> _Texte du document_:
════════════════
Les mots de la liturgie sont nourriture pour les chrétiens. Le chant dans sa simplicité est l’acte physique par lequel ils malaxent les mots, les laissant ainsi pénétrer en eux à force de les répéter : la mélodie bien connue du Veni Creator Spiritus que l’on chante au temps de la Pentecôte n’est pas d’abord œuvre qui ne se voudrait que musicale, mais support merveilleusement adapté à une forme de prière chantée.
Cette hymne à l’Esprit-Saint n’aurait-elle pas droit à une mise en musique qui en révélerait davantage la force poétique ? C’est ce que propose Karol Szymanowski avec son opus 57 : une lecture personnelle du Veni Creator destinée à la salle de concert. Cette musique, conçue hors du cadre liturgique, manifeste à sa manière la puissance de ce texte.
════════════════
> _À faire_:
A - Résumez en deux phrases le texte sur le Veni Creator.
B - Reprenez le texte sur le Veni Creator là où il s'arrête et poursuivez-le.
Les données n'ont aucun rapport avec le texte sur le Veni Creator.

> _Extrait des données_:
════════════════
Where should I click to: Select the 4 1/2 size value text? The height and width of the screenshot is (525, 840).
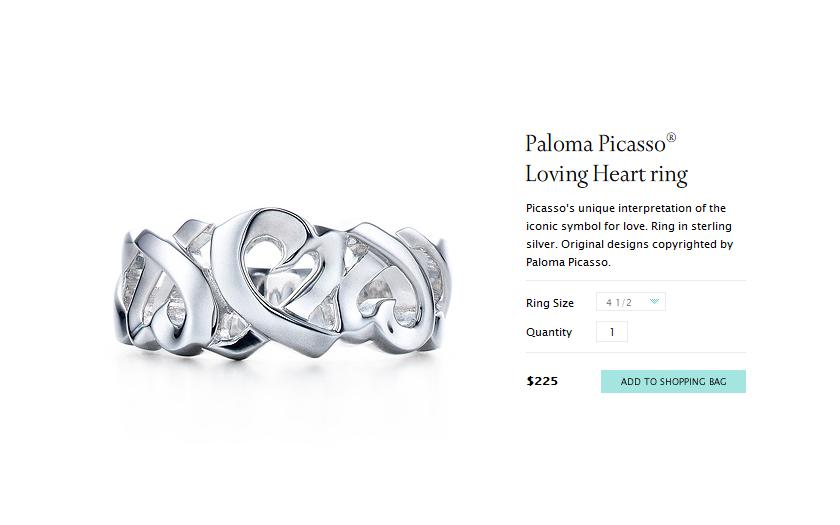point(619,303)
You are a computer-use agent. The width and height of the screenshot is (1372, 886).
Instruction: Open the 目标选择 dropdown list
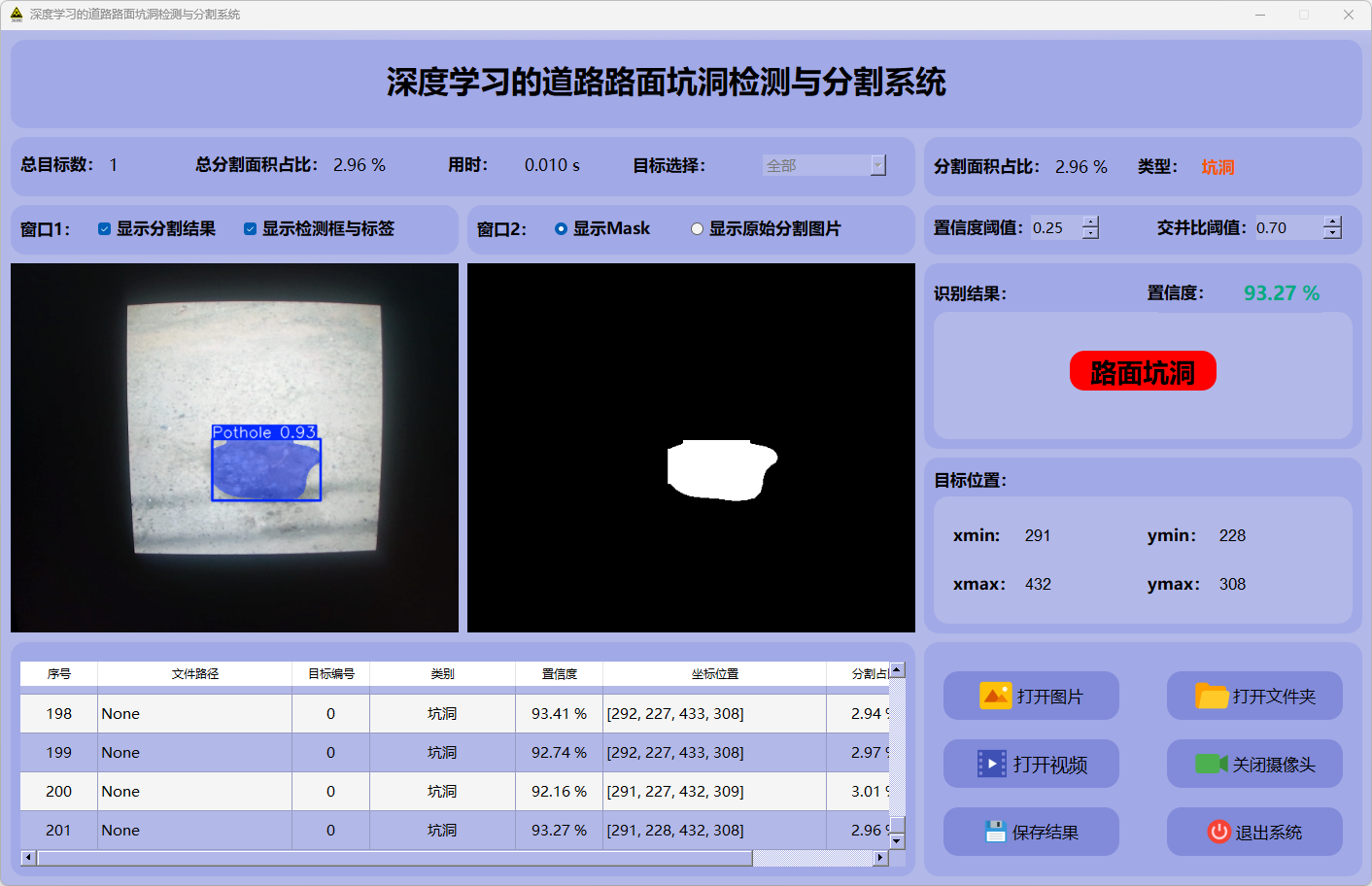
════════════════
> _Réponses par tâche_:
A - Pour les chrétiens, le chant liturgique, comme la mélodie du Veni Creator Spiritus chantée au temps de la Pentecôte, sert d'abord de support à la prière en faisant pénétrer les mots par la répétition. Avec son opus 57, Karol Szymanowski propose une lecture personnelle de cette hymne destinée à la salle de concert, qui manifeste à sa manière la puissance du texte.

B -
Karol Szymanowski est né en Ukraine le 3 octobre 1882, à Tymoskowka au sud-est de Kiev et mort à Lausanne en 1937. Issu d’une famille polonaise, il resta toute sa vie profondément attaché à ce pays et à sa culture. Son Veni Creator écrit en 1930 sur une traduction polonaise du dramaturge Stanislaw Wyspianski (né et mort à Cracovie, 1869-1907), nous donne à entendre des échos de ses recherches passionnées sur la musique traditionnelle des monts Tatras au sud de la Pologne.
« Viens, Esprit Créateur » : la musique dès ses premiers accords nous rappelle avec éclat ce qu’est un impératif : appels puissants des cuivres, cris violents du chœur « VIENS ! »
« Force et douceur de la grâce du Seigneur » : le chant d’un violon solo au-dessus de l’orchestre vient soudain apaiser cet exorde. L’esprit invoqué habite intimement en chacun, comme le son du violon s’impose par sa douceur pénétrante.
« Toi le doigt qui œuvre au nom du Père » : après le violon, voici l’entrée de la voix soliste soutenue par la scansion régulière de l’orchestre. Ce n’est plus seulement le violon qui chante, mais bien la voix humaine qui habite les mots de son souffle : Toi qui inspires nos langues pour te chanter.
« Mets en nous ta clarté, embrase-nous » : c’est ici, au cœur de l’œuvre que l’on discerne des souvenirs de la musique traditionnelle des Tatras, dans l’alternance hommes/femmes, dans les tournures mélodiques si particulières ou les harmonies aux couleurs exotiques.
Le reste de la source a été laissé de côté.